Remember the television show Futurama? It was the Simpsons’ Matt Groening’s other animated series that ran on Fox for four seasons beginning in 1999.
There was a robot — or perhaps more accurately a “foul mouthed, cigar smoking, booze drinking, shiny metal arsed, bending robot” — in the show whose name was Bender. Besides his name and the character’s predilection for going on one, you may be asking yourself what that has to do with beer? Well, even though the show was canceled, like many such shows it has a pretty good cult following. There are fans, of course, and then there are fans.

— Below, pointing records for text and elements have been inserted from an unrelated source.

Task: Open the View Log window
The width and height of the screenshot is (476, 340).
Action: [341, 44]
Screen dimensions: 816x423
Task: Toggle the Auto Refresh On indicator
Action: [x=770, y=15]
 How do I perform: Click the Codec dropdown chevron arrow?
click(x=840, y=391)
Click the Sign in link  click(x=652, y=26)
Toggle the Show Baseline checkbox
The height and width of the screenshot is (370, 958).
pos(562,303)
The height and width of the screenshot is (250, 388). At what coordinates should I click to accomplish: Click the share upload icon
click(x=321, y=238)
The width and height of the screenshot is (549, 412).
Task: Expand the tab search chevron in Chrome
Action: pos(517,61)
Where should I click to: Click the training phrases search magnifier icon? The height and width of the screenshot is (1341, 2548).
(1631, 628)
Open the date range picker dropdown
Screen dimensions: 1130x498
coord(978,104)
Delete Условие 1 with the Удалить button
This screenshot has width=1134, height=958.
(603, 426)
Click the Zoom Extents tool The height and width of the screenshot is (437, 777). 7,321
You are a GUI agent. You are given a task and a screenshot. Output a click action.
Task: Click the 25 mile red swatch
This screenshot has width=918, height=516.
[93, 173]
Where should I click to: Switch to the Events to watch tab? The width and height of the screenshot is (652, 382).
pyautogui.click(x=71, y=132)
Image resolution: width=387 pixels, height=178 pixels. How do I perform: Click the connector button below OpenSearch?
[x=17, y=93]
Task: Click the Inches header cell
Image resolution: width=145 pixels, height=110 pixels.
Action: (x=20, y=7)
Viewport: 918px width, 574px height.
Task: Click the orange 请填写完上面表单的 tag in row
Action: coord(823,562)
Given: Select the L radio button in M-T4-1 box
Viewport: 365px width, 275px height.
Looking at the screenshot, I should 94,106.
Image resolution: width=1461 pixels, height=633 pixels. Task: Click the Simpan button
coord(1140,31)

One such uber-fan, Simon Jansen, in New Zealand, if not an engineer by trade then one of the most impressive hobby engineers I’ve encountered. He’s also a sci-fi fan generally and it appears he started his website with the extremely impressive Star Wars Asciimation, which is the entire Star Wars movie done in Java using nothing but ASCII art. For those of you new to the web, ASCII art is pictures created using nothing but the characters that can be found on an ordinary keyboard, which were used in early e-mails before graphics became ubiquitous throughout the internet. |
Those emoticons, like 😉 for example, are a simple, though enduring, form of ASCII art. But they can get extremely complicated and detailed, too. Check out the Great ASCII Art Library for hundreds, if not thousands of these.
Okay, so as usual I’m veering off on a tangent, back to the Bender. Last summer (his winter) Jansen was challenged by a friend to make an actual Bender robot. Jansen also took as inspiration a third season episode, The Route of All Evil, in which while the main plot was going on, there was a subplot involving the two characters, Fry and Leela, along with Bender himself where they undertook to “brew beer inside Bender, treating the robot like an expectant mother.” Jansen reasoned that “just having a Bender that doesn’t do anything would be a waste of time so mine shall be used for a practical purpose. One Bender himself would be proud of. I’ll use him to make beer!”
The Bender Brewer Project, as it’s known, took over six months to complete and yielded its first brew last week. The website includes four pages of detailed information showing every step of the way with copious photographs of the various stages along with diagrams and source code. But for my purposes, it gets really interesting in mid-December on page four when the brewhouse went online, so to speak.
Basically, it’s only a rudimentary homebrewing kit but you have to admire the sheer amount of work and effort to take this project from drawing board to actual robot that produces beer. His initial specific gravity was 1.034. In early January, the beer was ready to bottle and he had his first taste f it, describing it like this.
How odd and cool is that? |
Bender with brewing system inside. Reminds me a bit of the Wizard of Oz’s Tinman, but this time he’s wishing for something different. “If I only had a beer!”
Bottled on January 2, the new robot-brewed Bendërbrau, with labels designed by Jen, one of Jansen’s friends.